JoyP December 26, 2011
I've been making these biscuits for years. They really are that easy, messy (to make but who cares?) and delicious!
crazyblues December 26, 2011
what if I don't have self rising flour?? can I make it?
Kristen M. December 26, 2011
Yes crazyblues, I made these yesterday, subbing 2 cups all-purpose flour, 2 3/4 tsp. baking powder, and 1 tsp. salt for the 2 cups self-rising flour (omitting the rest of the salt in the recipe) and it worked well.
thevegedge October 13, 2013
Can you post that into the recipe as an alternative so it's more accessible while baking? I can't get self-rising flour where I live. Thanks!!
Kristen M. October 13, 2013
Great idea! Just added it to the headnote.
Sugartoast December 23, 2011
My favorite biscuit recipe ever! Thanks for reminding me, they are going on the table for Christmas...
SKK December 23, 2011
Purchasing Shirley Corriher's brilliant book Cook Wise was the one thing that altered my way of cooking and the pure joy of cooking. Thrilled you are highlighting her!
mrslarkin December 23, 2011
One of my all-time favorite cookbooks! LOVE the bakery string on the cover. Gotta try these - seems crazy! She's also got a "Touch-of-Grace" scone recipe, too!
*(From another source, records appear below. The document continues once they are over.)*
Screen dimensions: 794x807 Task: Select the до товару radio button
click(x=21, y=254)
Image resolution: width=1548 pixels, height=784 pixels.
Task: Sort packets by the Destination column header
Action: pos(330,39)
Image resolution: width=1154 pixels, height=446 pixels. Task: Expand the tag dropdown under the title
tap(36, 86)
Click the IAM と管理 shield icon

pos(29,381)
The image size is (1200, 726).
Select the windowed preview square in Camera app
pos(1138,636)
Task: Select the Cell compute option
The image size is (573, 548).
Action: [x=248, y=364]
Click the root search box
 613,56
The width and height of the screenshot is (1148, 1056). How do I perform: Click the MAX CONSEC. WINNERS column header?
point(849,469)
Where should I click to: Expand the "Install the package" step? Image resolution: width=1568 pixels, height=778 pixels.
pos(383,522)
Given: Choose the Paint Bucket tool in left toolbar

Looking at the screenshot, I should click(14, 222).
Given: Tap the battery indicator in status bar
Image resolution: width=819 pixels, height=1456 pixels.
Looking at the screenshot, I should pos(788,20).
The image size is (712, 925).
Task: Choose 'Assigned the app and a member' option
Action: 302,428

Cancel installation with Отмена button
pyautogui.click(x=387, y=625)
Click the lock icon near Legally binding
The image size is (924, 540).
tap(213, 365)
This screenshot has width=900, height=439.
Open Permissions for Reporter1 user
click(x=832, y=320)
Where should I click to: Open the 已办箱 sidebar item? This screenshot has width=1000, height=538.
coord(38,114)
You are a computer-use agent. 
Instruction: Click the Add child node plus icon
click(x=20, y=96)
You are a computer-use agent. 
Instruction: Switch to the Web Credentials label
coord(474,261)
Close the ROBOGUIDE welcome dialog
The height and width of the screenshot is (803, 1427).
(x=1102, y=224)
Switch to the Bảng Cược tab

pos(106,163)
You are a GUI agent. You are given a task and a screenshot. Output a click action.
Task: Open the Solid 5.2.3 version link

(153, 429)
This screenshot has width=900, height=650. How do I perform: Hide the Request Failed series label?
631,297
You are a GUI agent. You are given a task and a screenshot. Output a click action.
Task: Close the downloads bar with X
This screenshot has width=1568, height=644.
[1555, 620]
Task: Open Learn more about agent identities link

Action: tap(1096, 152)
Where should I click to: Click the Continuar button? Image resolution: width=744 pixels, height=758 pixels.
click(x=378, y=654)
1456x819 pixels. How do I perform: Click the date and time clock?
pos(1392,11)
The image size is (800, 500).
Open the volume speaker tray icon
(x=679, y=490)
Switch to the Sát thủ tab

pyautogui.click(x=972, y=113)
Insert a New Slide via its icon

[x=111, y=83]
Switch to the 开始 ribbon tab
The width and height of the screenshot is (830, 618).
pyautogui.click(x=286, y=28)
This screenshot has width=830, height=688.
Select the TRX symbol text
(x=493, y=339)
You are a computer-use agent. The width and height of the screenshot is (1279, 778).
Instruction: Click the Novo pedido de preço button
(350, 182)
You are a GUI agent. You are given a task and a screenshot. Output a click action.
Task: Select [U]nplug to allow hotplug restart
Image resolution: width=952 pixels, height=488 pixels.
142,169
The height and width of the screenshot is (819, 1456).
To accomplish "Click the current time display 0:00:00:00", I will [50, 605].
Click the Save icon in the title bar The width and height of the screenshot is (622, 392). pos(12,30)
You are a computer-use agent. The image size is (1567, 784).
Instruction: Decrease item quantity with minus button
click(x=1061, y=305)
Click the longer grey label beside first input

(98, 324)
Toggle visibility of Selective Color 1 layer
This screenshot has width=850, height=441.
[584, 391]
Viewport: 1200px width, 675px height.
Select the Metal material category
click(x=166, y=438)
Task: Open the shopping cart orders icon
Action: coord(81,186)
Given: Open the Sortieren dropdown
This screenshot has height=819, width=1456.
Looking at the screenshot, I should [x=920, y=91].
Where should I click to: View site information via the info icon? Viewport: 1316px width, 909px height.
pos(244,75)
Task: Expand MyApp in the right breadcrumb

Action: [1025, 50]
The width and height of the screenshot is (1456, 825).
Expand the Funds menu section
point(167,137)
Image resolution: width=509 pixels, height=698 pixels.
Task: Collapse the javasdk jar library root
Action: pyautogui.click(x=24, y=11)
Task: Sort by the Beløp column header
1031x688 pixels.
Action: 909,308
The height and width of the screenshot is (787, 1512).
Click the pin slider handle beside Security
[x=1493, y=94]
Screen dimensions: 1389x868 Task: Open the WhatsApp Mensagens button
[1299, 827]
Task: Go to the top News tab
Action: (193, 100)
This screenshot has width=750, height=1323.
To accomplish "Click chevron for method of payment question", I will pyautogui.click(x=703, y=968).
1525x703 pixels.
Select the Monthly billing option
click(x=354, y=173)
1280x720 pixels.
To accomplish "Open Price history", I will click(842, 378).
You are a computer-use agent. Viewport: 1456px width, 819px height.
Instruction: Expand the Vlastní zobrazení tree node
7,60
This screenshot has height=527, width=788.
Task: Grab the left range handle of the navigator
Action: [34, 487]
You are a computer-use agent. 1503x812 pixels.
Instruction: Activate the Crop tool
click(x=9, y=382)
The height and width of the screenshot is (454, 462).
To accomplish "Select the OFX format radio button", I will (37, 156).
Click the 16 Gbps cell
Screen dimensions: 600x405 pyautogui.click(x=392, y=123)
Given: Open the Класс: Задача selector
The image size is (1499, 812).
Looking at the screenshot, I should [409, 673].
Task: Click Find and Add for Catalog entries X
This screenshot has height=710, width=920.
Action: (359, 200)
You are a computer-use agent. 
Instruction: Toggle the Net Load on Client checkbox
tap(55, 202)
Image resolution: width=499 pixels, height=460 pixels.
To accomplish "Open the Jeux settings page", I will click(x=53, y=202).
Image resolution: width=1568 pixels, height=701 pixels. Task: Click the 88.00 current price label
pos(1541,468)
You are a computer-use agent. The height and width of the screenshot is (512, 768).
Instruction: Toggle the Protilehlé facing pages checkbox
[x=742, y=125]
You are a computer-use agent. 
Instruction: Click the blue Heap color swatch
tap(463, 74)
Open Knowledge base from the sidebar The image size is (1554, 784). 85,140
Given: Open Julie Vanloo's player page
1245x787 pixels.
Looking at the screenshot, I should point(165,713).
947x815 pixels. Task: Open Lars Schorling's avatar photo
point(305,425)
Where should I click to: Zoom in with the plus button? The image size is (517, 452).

Uses a little more sugar, some vanilla and additions of white chocolate chips, raspberries and orange zest.
creamtea December 23, 2011
She's a respected cook, baking authority and author in her own right! Thanks for sharing this recipe! I make a little Sunday Brunch for the family every week--but needed some new ideas.
Panfusine December 23, 2011
LOL.. its interesting how we've begun associating her with good eats rather than as an authority in her own right!